Goldman Sachs: não há escassez global, mas Índia e Tailândia adotam racionamento de combustível
As preocupações com um esgotamento generalizado dos estoques globais de petróleo voltaram a ganhar força em meio ao prolongado conflito no Oriente Médio e às interrupções no transporte pelo Estreito de Ormuz. No entanto, uma nova análise do Goldman Sachs conclui que, apesar da forte pressão sobre as cadeias de suprimento, a situação atual ainda não configura uma escassez estrutural.
O banco estima que o impacto imediato das disrupções logísticas foi mais intenso na Ásia, região fortemente dependente das importações de produtos refinados do Golfo Pérsico. Muitas economias asiáticas obtêm cerca de metade de seu combustível dessa região, enquanto a dependência de países como Coreia do Sul e Singapura se aproxima de 75%.

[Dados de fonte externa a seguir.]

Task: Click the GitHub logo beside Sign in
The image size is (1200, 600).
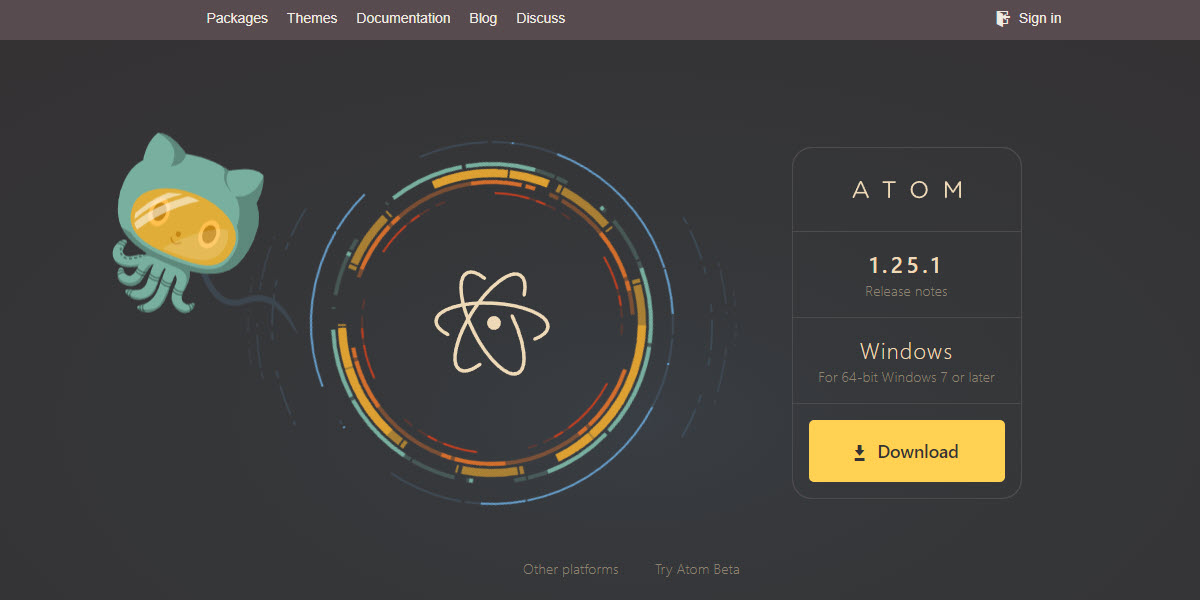Action: [1001, 18]
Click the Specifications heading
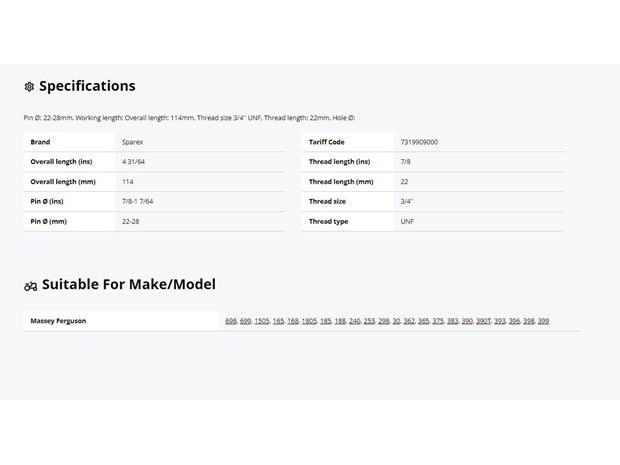The width and height of the screenshot is (620, 465). [x=87, y=86]
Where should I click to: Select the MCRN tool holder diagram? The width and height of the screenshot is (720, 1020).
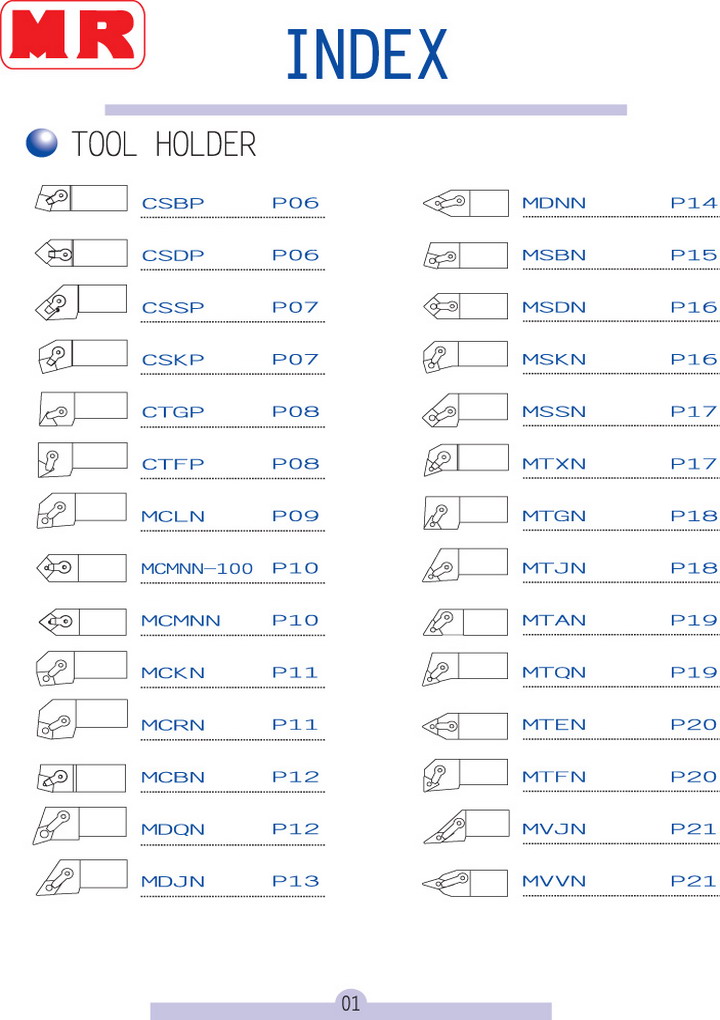(x=81, y=719)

Apesar dessa vulnerabilidade, uma escassez generalizada foi evitada até o momento, já que os importadores conseguiram recorrer rapidamente a fornecedores alternativos, utilizar reservas existentes e impor restrições às exportações para estabilizar os mercados domésticos. O Goldman alerta, no entanto, que esse “colchão” é temporário. Até o final de março, as entradas líquidas de petróleo na Ásia caíram de forma acentuada, sinalizando aumento da pressão sobre o sistema à medida que os embarques do Golfo desaceleram.
O relatório destaca uma pressão desigual entre os diferentes tipos de combustíveis. Matérias-primas petroquímicas, como nafta e gás liquefeito de petróleo (GLP), já enfrentam escassez significativa devido a níveis historicamente baixos de estoques e limitações técnicas de armazenamento. Ao mesmo tempo, os preços globais do diesel e do querosene de aviação dispararam, refletindo tanto restrições físicas de oferta quanto o acúmulo preventivo de estoques por participantes do mercado.

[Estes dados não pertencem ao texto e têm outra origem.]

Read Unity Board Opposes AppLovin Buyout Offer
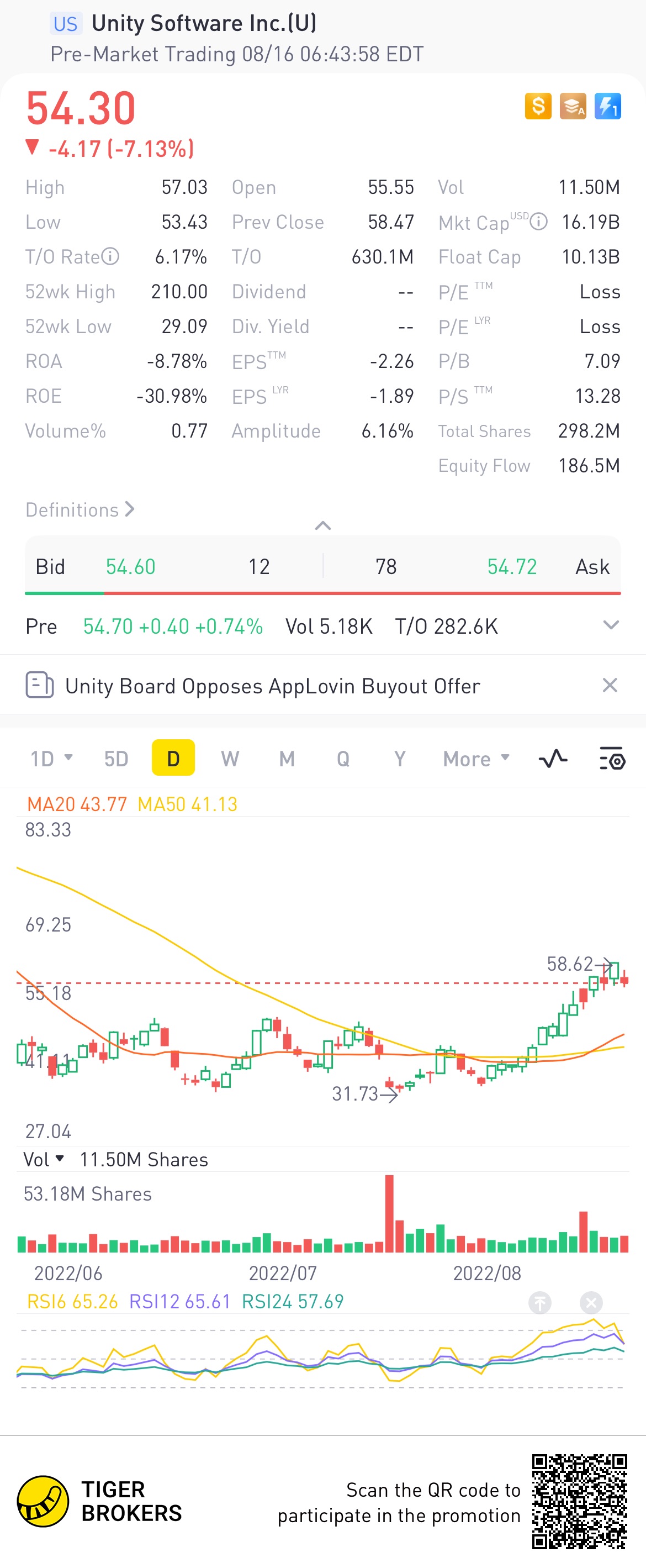 coord(273,686)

O Goldman também identifica sinais iniciais de racionamento local. Vários países, incluindo Índia e Tailândia, relataram interrupções no fornecimento e foram forçados a adotar medidas de racionamento de combustível. Outros governos da região começaram a implementar medidas administrativas para controlar o consumo.
Ainda assim, o banco evita classificar a situação como uma crise estrutural de oferta. Grandes economias, como China e Japão, possuem reservas estratégicas substanciais que lhes permitem absorver o choque atual. De forma mais ampla, os analistas destacam que o mercado ainda mantém certa flexibilidade por meio do redirecionamento dos fluxos comerciais e da utilização de estoques comerciais.
A principal conclusão do relatório é que os estoques globais ainda não foram esgotados. No entanto, caso um bloqueio do Estreito de Ormuz persista, epsódio de escassez localizada e picos mais acentuados de preços tendem a se intensificar, especialmente nas regiões mais dependentes de combustíveis importados.